◆ What is being asked
Transcribe every entry word for word, but drop the pictures.

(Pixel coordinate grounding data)

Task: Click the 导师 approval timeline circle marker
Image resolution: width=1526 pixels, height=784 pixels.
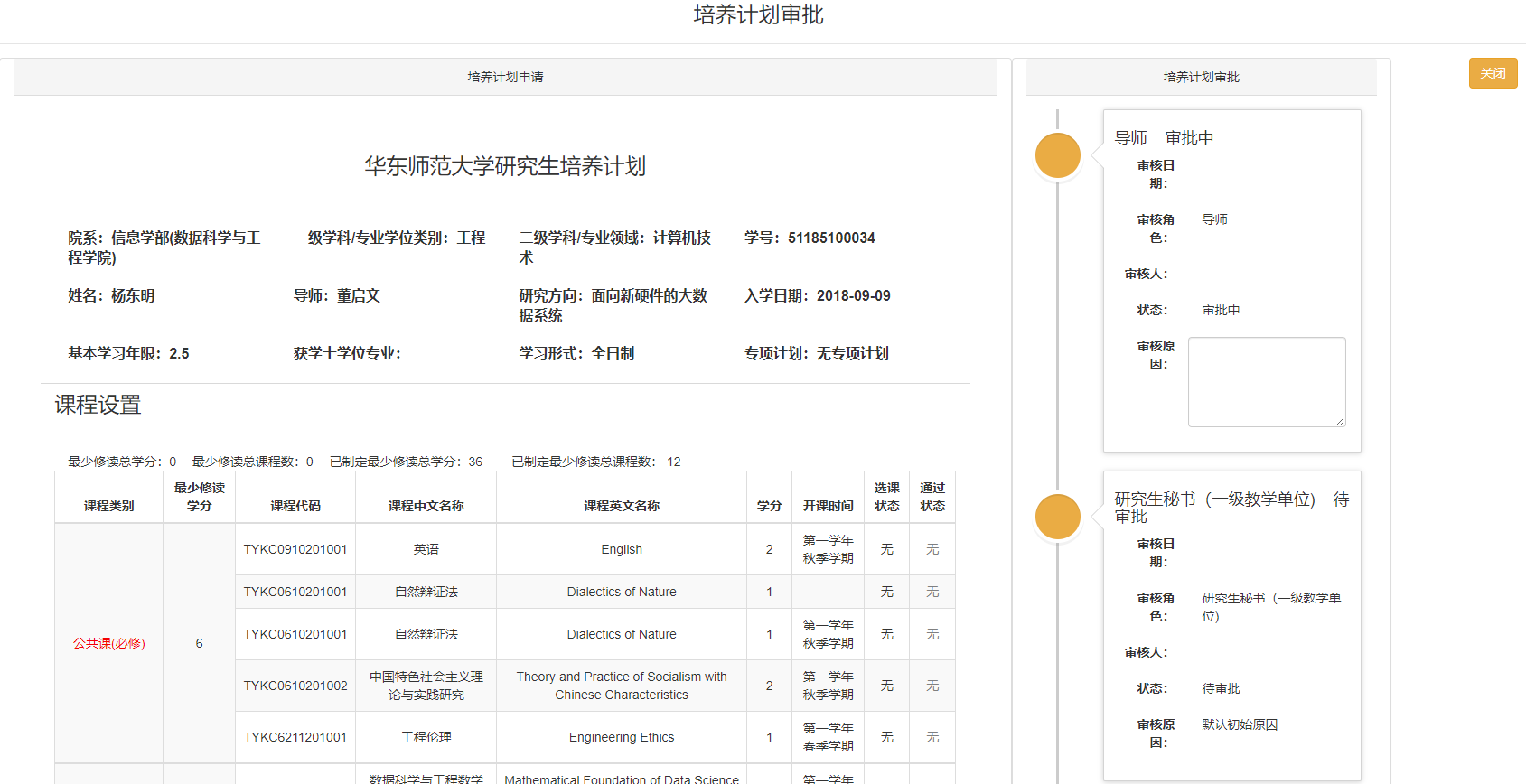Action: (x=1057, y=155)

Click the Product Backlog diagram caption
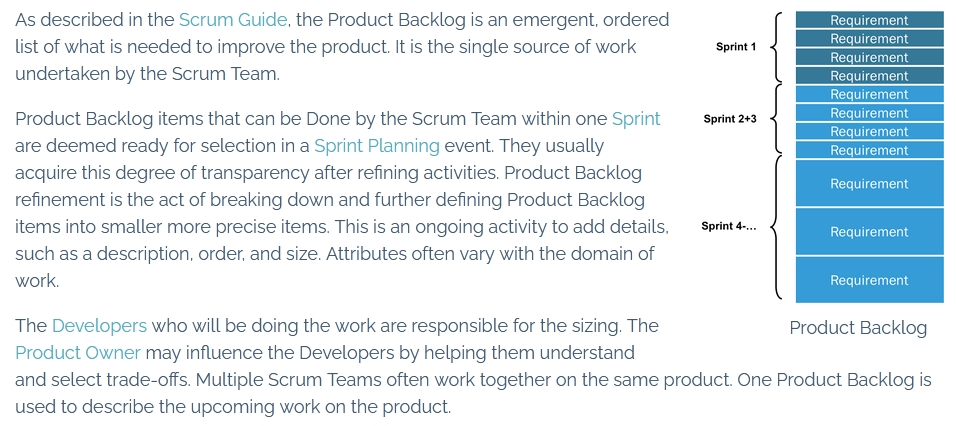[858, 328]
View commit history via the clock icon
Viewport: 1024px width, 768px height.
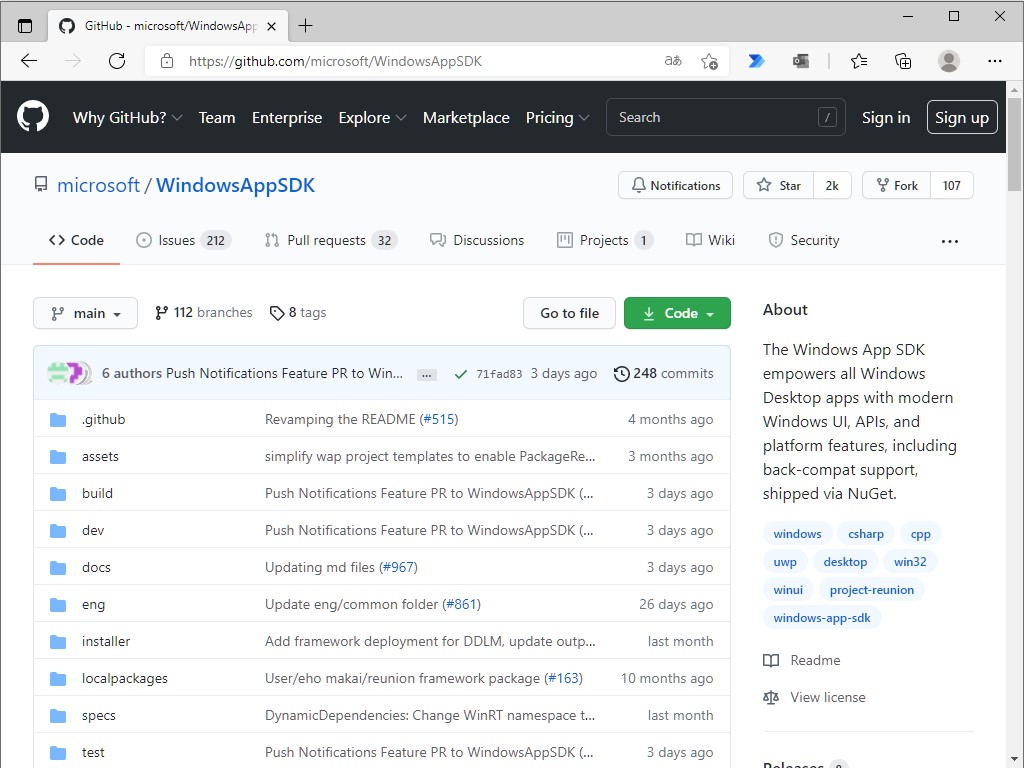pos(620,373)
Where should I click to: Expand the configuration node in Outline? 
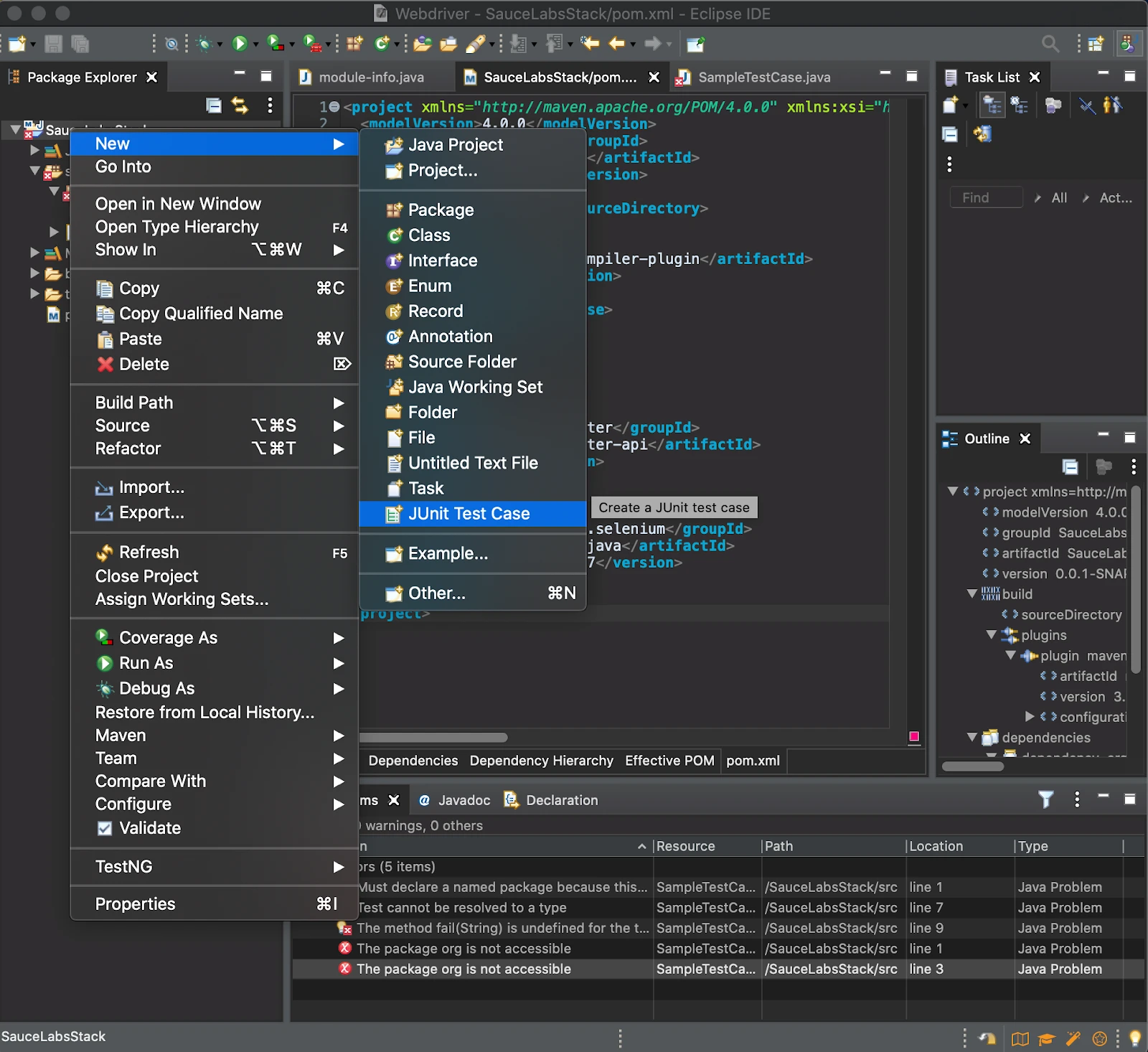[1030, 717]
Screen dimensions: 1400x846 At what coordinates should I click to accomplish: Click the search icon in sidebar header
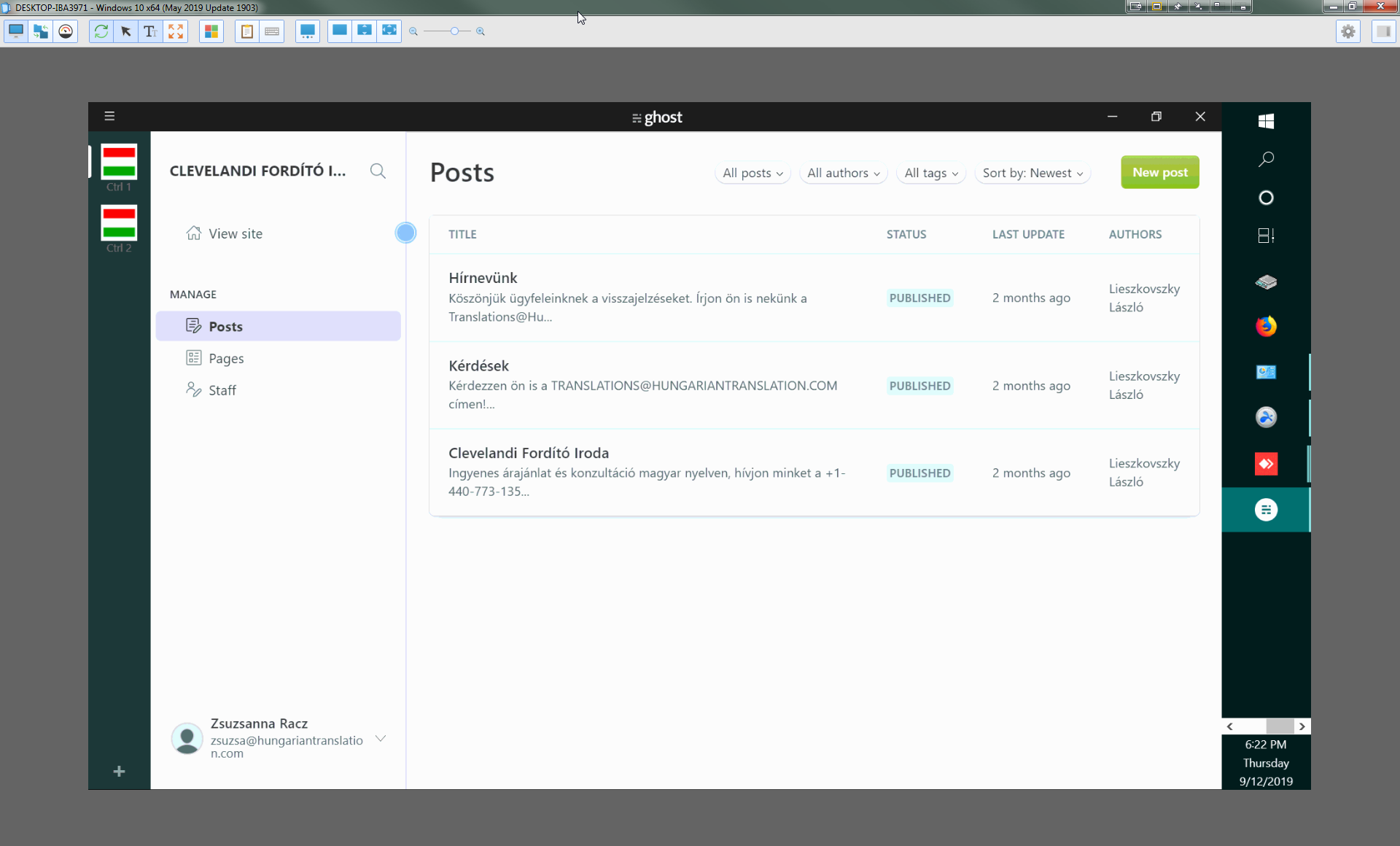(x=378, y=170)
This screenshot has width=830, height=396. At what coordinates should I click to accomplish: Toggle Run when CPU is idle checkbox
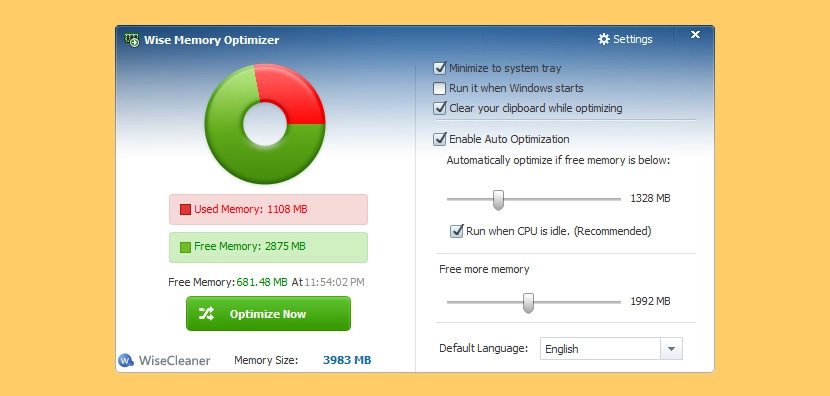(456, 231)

◆ Task output
Task: Click the 导师 approval timeline circle marker
Image resolution: width=1526 pixels, height=784 pixels.
Action: (x=1057, y=155)

Click the Product Backlog diagram caption
[858, 328]
View commit history via the clock icon
Viewport: 1024px width, 768px height.
pos(620,373)
Where should I click to: Expand the configuration node in Outline? 
[1030, 717]
Screen dimensions: 1400x846 At what coordinates should I click to accomplish: Click the search icon in sidebar header
(x=378, y=170)
This screenshot has width=830, height=396. At what coordinates should I click to accomplish: Toggle Run when CPU is idle checkbox
(456, 231)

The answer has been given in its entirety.